Saturday, October 10, 2009

What Is Corruption?

You have probably heard the saying "one person's garbage is another person's treasure".

"Corruption" could suffer a similar ambiguity.

However, if we limit its definition to the power that governments use, we can narrow the definition:
"Transparency International (TI) has chosen a clear and focused definition of the term: Corruption is operationally defined as the abuse of entrusted power for private gain. TI further differentiates between "according to rule" corruption and "against the rule" corruption. Facilitation payments, where a bribe is paid to receive preferential treatment for something that the bribe receiver is required to do by law, constitute the former. The latter, on the other hand, is a bribe paid to obtain services the bribe receiver is prohibited from providing."
(Transparency International, emphasis added). Those type definitions are good, but they tend to describe the effects of corruption, if you think about it, instead of what corruption is.

While that is all fine and good, it is just that this blog wants to refine the definition a bit more. This blog, as one would surmise, defines corruption as:
The condition of having excessive effects of the toxins of power within oneself as a result of having been exposed to power.
(see Power That Corrupts). Thus, corruption is defined not as what it causes an infected person in power to do, but instead describes the condition of having an excessive amount of the effects of toxins of power within oneself.

This seems to be a better definition, because there are almost an unlimited number of corrupt things a person in power can do, once they have become corrupt; thus it becomes difficult to analyze politicians for corruption prior to them getting caught doing something corrupt.

Unless we use a microscope to look close, instead of using a telescope from afar, we could miss important factors and have to wait until politicians do something illegal to detect the levels of corruption within them.

Doctors tell us that we always have germs, viruses, and organisms ("toxins") in us that could corrupt us, that is, make us sick. However, they also point out that our immune system can handle a certain amount of toxins within us and we are still considered to be "well" or "healthy" at tolerable levels. In other words we all have various degrees of natural tolerance or immunity to toxins within us.

That is the way on this blog that we like to contemplate the toxins of power which corrupt.

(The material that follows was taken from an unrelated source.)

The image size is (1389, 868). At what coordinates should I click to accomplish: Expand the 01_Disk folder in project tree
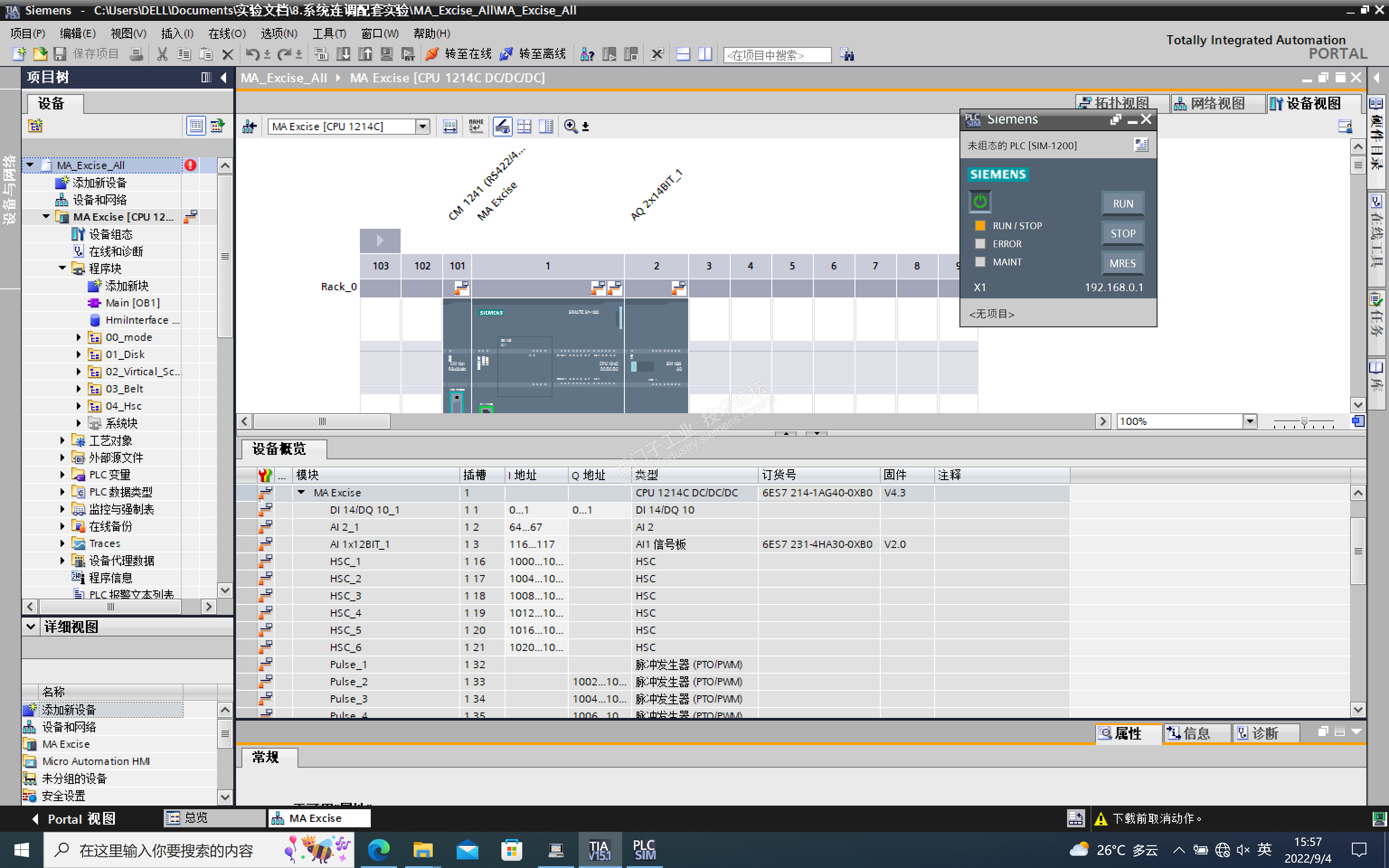point(79,354)
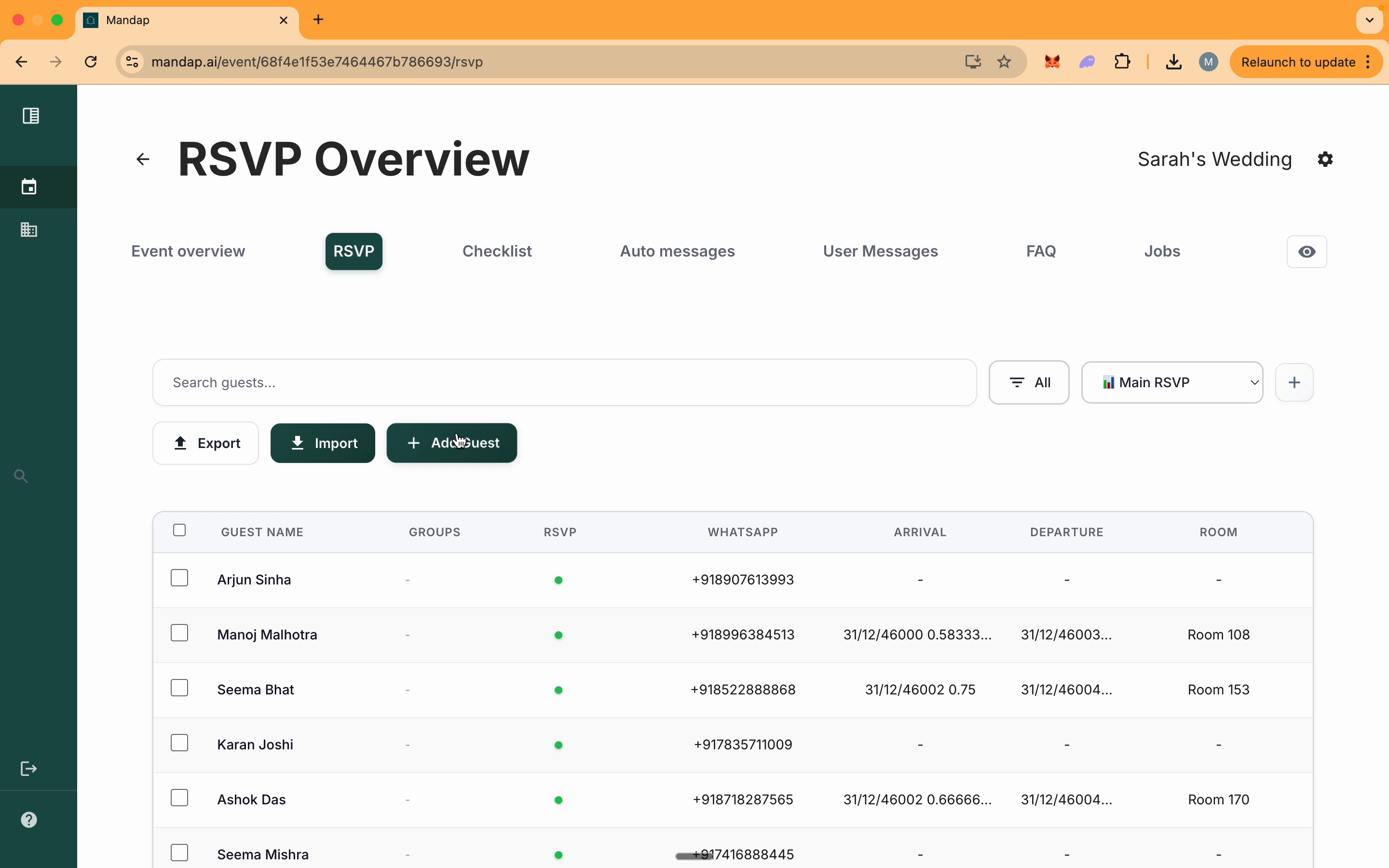This screenshot has width=1389, height=868.
Task: Toggle the eye preview icon near Jobs tab
Action: point(1307,251)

Those in power can have a tolerable quantity of toxins in them, which is normal, because a certain amount of immunity is natural. The normal notions of resistance, the moral immune system if you will, can handle that degree of toxins, and the person in power can still be seen as not being corrupt.

It is when the toxins overwhelm the immune system that corruption, like disease, manifests and begins to grow.

What happens next is anyone's guess. The infected person in power generally surprises everyone because that person is seen as "not being themselves" it is sometimes said, when an illegal act is committed. That is the individual perspective.

But there is another concept to be contemplated, and that is group or collective corruption. This type of corruption is not based upon individual corruption per se, but instead is an observation of the cumulative effect toxins will have on a group or system.

This type of corruption can exist even though the individuals in the group or system do not manifest an individual corruption to an easily noticeable degree, such as illegal activity.

That is, they are not committing illegal acts individually, but the entire system is not acting according to its purpose as defined in our constitutional laws, so it can still be said to have become corrupt.

American government is designed to serve the betterment of the people, and when it is not doing that systematically, it can be said to be corrupt, even though the individuals within it are not doing anything illegal.

That is what this blog is about. Developing a standard system of analysis that can detect the effects of power toxins on the system itself, as well as being able to analyze individual politicians in power at any given time. Just like a toxin sniffer device does to biological or other toxins, we need a power toxin sniffer.

Consider the United States Civil War as a case for study. We can say that toxins built up in many people in government until the system became corrupt. It did not take individuals becoming corrupt to the point of committing crimes individually for the corruption to manifest. But individuals developed a toxin level, as a group or system, to the point it caused us to turn on ourselves and almost destroy the nation.

That systemic corruption can be compared to AIDS where the body turns on itself, because toxins can confuse and corrupt the immune system.

In the days, weeks, months, and years ahead we hope people will join in defining toxins and antitoxins which we can then use in the formulas to apply to individual problems politicians face, as well as the systemic corruption problems we face as a nation.

UPDATE: Recent discoveries may implicate aberrant microbes as originators of toxins of power. See Hypothesis: Microbes Generate Toxins of Power.